We’re doing some pretty exciting stuff in the useMango™ team right now, starting as far to the left as you can, shift-wise, and setting up a full Docker+AWS+Elasticsearch+Reporting+Jenkins+CI+CD stack. Yes, that’s a lot of moving parts but having all those wheels in motion will allow us to:

  • deploy faster
  • debug faster
  • test faster
  • ship faster
  • and finally provide value you *you* faster

However, learning all this and foremost getting it all to work is a bit of a challenge. Not necessarily because any one part of the system is hard to understand or undocumented but because everything has its pitfalls. I’ll now try to present the ones we fell into when setting this up in hope that it might aid someone else in their quest for high quality rapid development (aka being to lazy to manually move zipfiles).

Quick overview

Just to explain a bit what we are talking about here. The stack described (filebeat->kibana) is meant to visualize logs in graphs basically. It pulls logs from any server, parses them, indexes them and then presents them:

  • Filebeat; Reads log files and pushes any updates to a target based on configuration
  • Logstash; Accepts events, filters/modifies them and pushes to a new source
  • Elasticsearch; Keeps logged events and indexes
  • Kibana; Pulls data from Elasticsearch and applies searches and visualizations on them

Filebeat

Setting up filebeat is easy enough supposedly, you just download the zip file, unpack and run the install powershell or do the apt-get. Problem comes when you want to configure it. Filebeat doesn’t really tell you much when it doesn’t work. So here’s my suggestions:

  • Run filebeat in interactive mode to start with, not as a service
  • Make use of the -configtest flag to make sure your config compiles at all
  • Make sure you log the outputs with low level to see what’s actually happening (most logging is on info or dbg level)

A few other observations I made along the way:

  • Windows paths do not support environment variables, they need to be expanded manually, like %temp%\logs should be C:\users\<username>\AppData\local\temp
  • hosts: parameter only wants <hostname>:<port> no protocol/uri
  • logging\files\path config value is relative
  • be sure to set the loggin\level to debug to begin with

Here is an example of how I set it up:

https://gist.github.com/ddikman/118a7481d3a4df13e941

Setup instructions for filebeat

Logstash

Probably before trying to get your filebeat to work you’ll want to setup Logstash. As mentioned above logstash is kind of filter/proxy in between your service and the Elasticsearch server. It specifies input sources, such as listening on http or filebeat, filters to apply on the incoming events and then outputs to send the processed events to.

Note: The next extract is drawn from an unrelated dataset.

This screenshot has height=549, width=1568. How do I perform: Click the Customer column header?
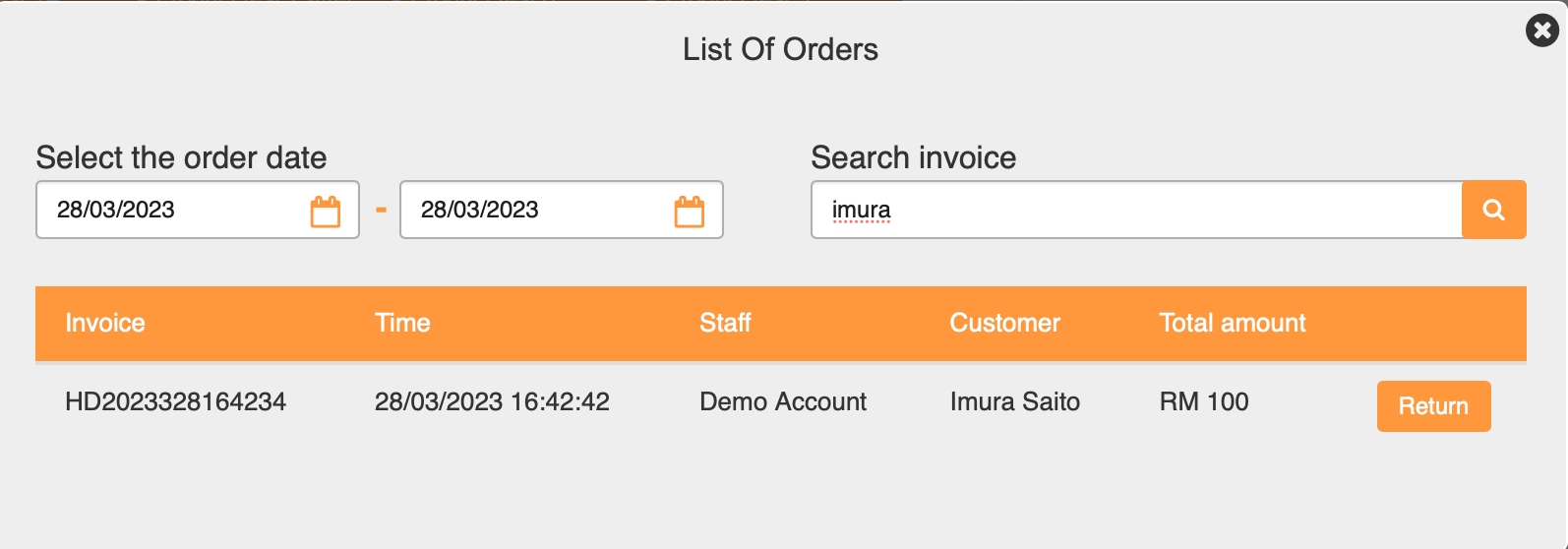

Logstash is easily hosted using docker, in my case I had a configuration file hosted in a folder on our server which I made available to the docker container using a shared volume and then using that configuration file in the docker run command:

https://gist.github.com/ddikman/1f4a5dd7f18e7861a7ff

The nice thing with the above is that you really don’t have to bother with anything else, docker just pulls the latest image from docker hub and it’s up and running, aside from the configuration of course, in which I noted:

  • the input config is really simple enough, if using it with filebeat it’s a beat input instead of a tcp though, remember to forward the port in docker and make it available in AWS/the host
  • the filter can be tricky to get right and I used a lot of docker logs –tail=50 <container name> to track down something that would parse properly
  • Grok constructor is almost a must to use before you can get your grok match running correctly, it lets you test your grok on some actual lines of log as well
  • remember to overwrite the message unless you want to get the original message in the event logged to Elasticsearch
  • the date plugin allows you to overwrite @timestamp, you’ll most likely want this as it will index your event by the time it was logged instead of when it was sent to Elasticsearch. I believe it uses jodatime for parsing the date you give it and I had some issues since it didn’t support ZZZ, just a single Z worked fine though
  • With the Elasticsearch output, same thing goes as with the filebeat config, <hostname>:<port>, no url or protocol. Use the index to specify your own index instead of getting everything logged as logstash which is the default

Here’s our parse configuration:

https://gist.github.com/ddikman/2935135e95c258b01f2e

Elasticsearch & Kibana

I won’t go into details on this since both AWS and Elasticsearch themselves offer cloud hosted solutions for this package. The only thing I would like to mention is that it can sometimes be difficult to find your new index or verify that it’s come in since you configure the index in Kibana without seeing which you’ve got to choose from.

In Elasticsearch host: open up the Kopf that comes bundled, that will show you which indices have been created. If you’re index isn’t there somethings wrong in the event posting.

In AWS: you can find the indices under a tab in the Elasticsearch cluster view

 

Thats it for this time. Although we haven’t run it much yet this stack really seems powerful in terms of possibilities, you can basically graph anything in one place given the right configuration. My only consideration is that the configuration will have to change in logstash when you want to add some additional data source, a UI/web interface/API to control this would be handy.